In our Mermaid literature, we dive into the realm of human possession and greed, the belief that we must possess what we have not been given. In The Little Mermaid, the conceptualization of greed and consequence is brought in full circle. On the oldest sister’s birthday, upon her return, she expresses the wonderful sights she has seen in the wide land above. The young mermaid “longed after all these things (culture) just because she could not approach them.” Penguins pg. 110. Within Mermaid and Siren media, the goal is to give the audience a perspective on the dangers of flirting with the unknown. What becomes of us when we are exposed to what we most greatly seek.
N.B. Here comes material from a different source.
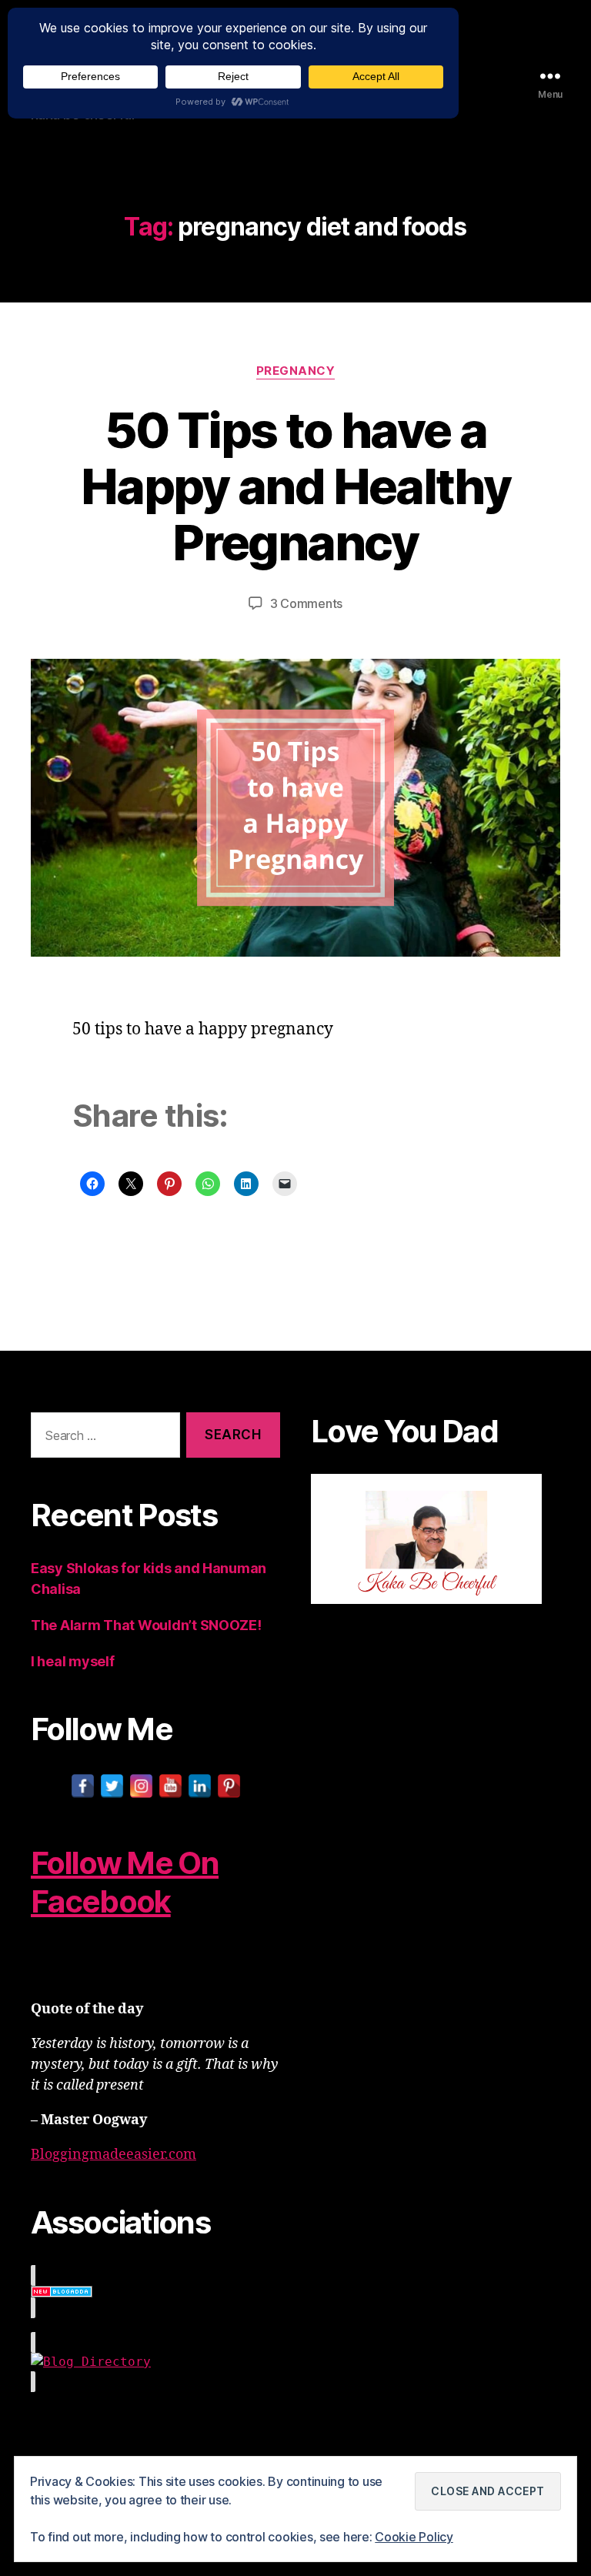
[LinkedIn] (200, 1786)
This moment becomes a foreshadowing of the future events that befall upon the youngest sister – The Little Mermaid. So desperate for her love and immortal soul, the mermaid forsakes her identity, her home, for the idea of what could await her on land. Her longing coming not from a sense of passion and maturity, yet rather wonder and amazement

In many forms of Mermaid media, the consequence of discovery is afflicted on the male, the husband. His wife’s betrayal – the beastly form – and loss of trust is a mark of sin and misfortune. Yet in this story – not only is the woman unnatural – she is also a failure. The price of a wandering eye costs her a life of happiness amongst her family, her realm, her identity – all for a love to not be reciprocated. Why is it in all of these stories the woman to be the cause of misfortune? Why is adventure and discovery equal to that of disaster? In the Victorian period, what events of the time shaped how mermaid media was received? Did the coming of industrialization spark feelings of insecurity, weariness of venturing into the unknown? 
The Little Mermaid correlates to many of its former Mermaid/Siren works, as a warning to curiosity and the new age. What will become of us when we reach what we have always been unable to have? The consequences on our soul and psyche will correspond to the rupture in humanity, the abandonment of the rationale to escape to a broader pasture, a pasture that very well will likely not exist.